Having just watched the exchange, Spock sees what his commanding officer had alluded to. "Why do you do such things to your mother? Are you self-aware?"

"What, you mean like making her leave?" Jim scowls a bit, the scab under his left eye itching at that particular moment. "Yeah, I guess. She doesn't exactly put up much of a fight, and it's not like I'm probing her brain or anything. I just thought it'd be easier if she wasn't hovering in another room or something, and when I thought that, I remembered she wanted to go to the store. So she left."

Worse still, he knows. Spock is both in awe and disgust. He could never imagine doing such a thing to his mother. Still, he's on a mission. "You have the remarkable qualities of a person that could very well change life as it stands, based on your whims. It's my duty as a member of Starfleet to see that you do not abuse this endowment, and refrain from changing the course of natural history."

James raises an eyebrow. "Man, you talk a lot." After a yawn, he opens watery blue eyes back up and gives the Vulcan a level stare. "I want to go to Starfleet headquarters. I wanna see what everyone's always making such a fuss about, with my dad and everything. Whatever it is, it makes Frank pissed enough to beat me half to death, and makes my mom willing to give into my, whatchamacallit—whims."
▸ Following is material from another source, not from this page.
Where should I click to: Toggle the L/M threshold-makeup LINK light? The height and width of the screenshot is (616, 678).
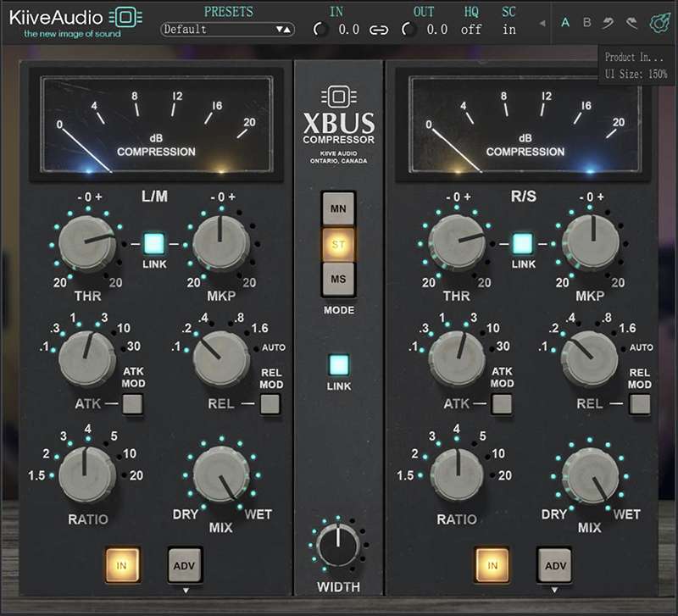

Spock feels like his throat is very dry. "There is a post here in Iowa, but as for permission to roam headquarters at your convenience, I am afraid that I would have to approve that notion with Captain Pike before all else, and this procedure requires at least several weeks to come to his attention—"

"Geez, mouthy," The brash boy hops off of the floor and grabs his hand. "Just take me to the one here, no need to get your undies in a twist."

"I go by the name of Spock, and as mouthy is no part of my name or title, I would suggest that you—"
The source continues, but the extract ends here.